Is healthcare a privilege? Or is healthcare a right? It’s a nuanced debate.

When it comes to that debate, according to Kevin D. Williamson in his article The ‘Right’ to Healthcare:

“There isn’t one.”

That’s certainly a hard pill to swallow, particularly for people with chronic illness, or perhaps more popularly, “preexisting conditions.” It’s a term that needs unpacking, but that’s another article.

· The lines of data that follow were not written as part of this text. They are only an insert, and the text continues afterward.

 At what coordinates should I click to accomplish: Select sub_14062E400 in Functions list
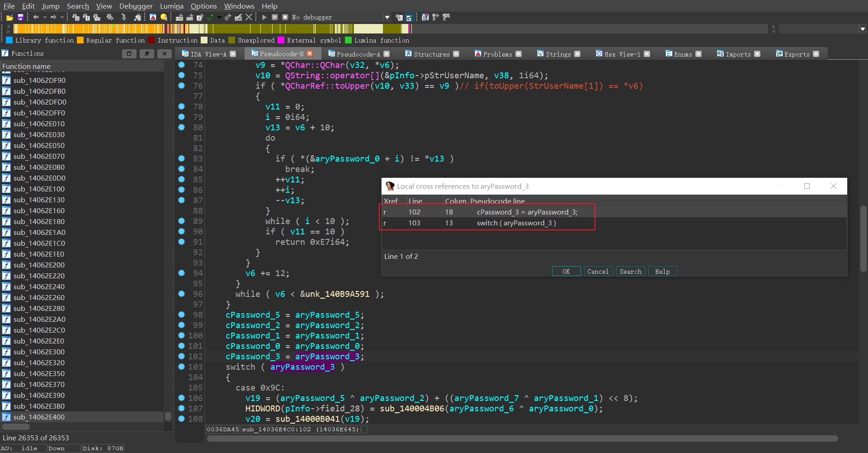[39, 417]
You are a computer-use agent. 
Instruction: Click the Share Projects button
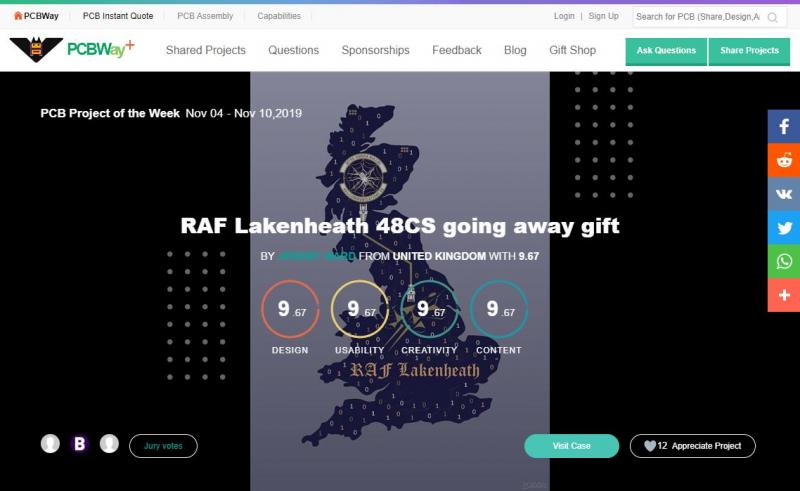pyautogui.click(x=749, y=51)
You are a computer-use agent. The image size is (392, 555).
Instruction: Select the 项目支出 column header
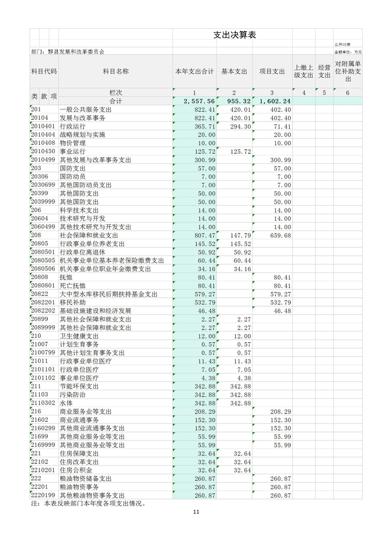click(x=272, y=71)
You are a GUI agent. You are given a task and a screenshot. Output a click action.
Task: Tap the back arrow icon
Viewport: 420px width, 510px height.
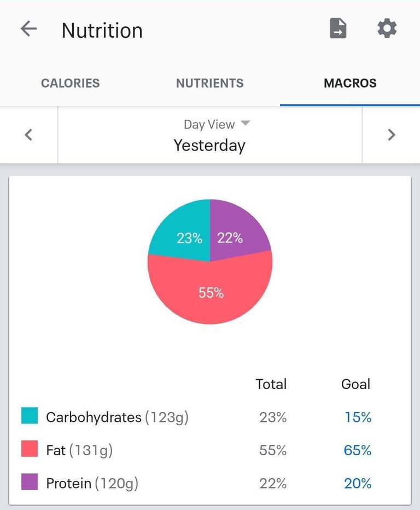coord(28,29)
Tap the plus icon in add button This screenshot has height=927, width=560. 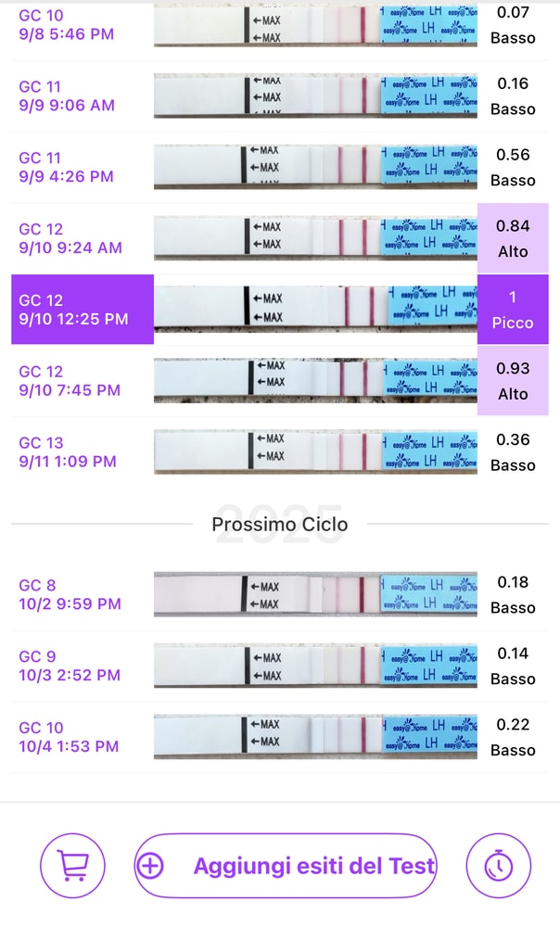tap(150, 866)
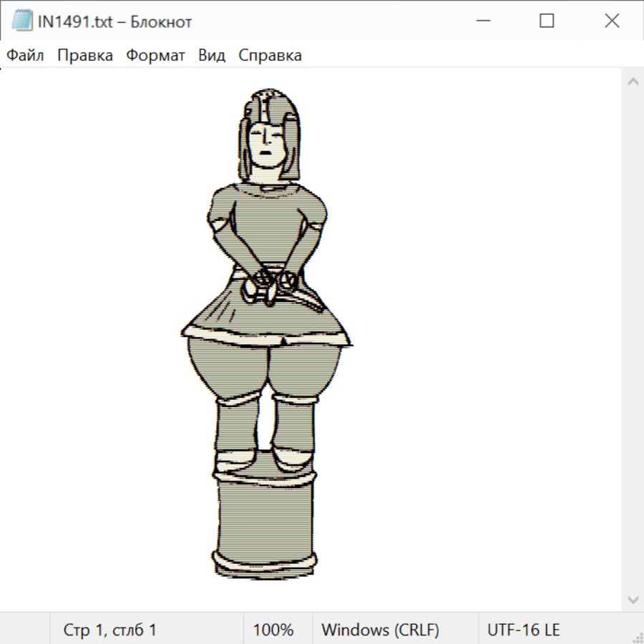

Williamson goes on to say there will always be limits on healthcare. He also seems to suggest that the limit to health care is less about cost  and more about available resources, personnel, and time. With that stated, he adds that enough money will secure the care that one needs, because, according to Williamson:

“Rich people get better stuff.”

I can agree with that. More money usually means access to more goods, or a higher quality of goods, or both. Where we part ways, however, is the laissez faire manner in which Williamson accepts the healthcare situation, particularly for poor folk in comparison to rich folk, as inevitable, instead of looking at the causes, or coming up with solutions.

The Problem:

Money isn’t the limit Williamson thinks it is. Yes, things cost money. However, the problem is the stark difference of healthcare between the poor and the wealthy. Does healthcare really cost as much as we pay for it?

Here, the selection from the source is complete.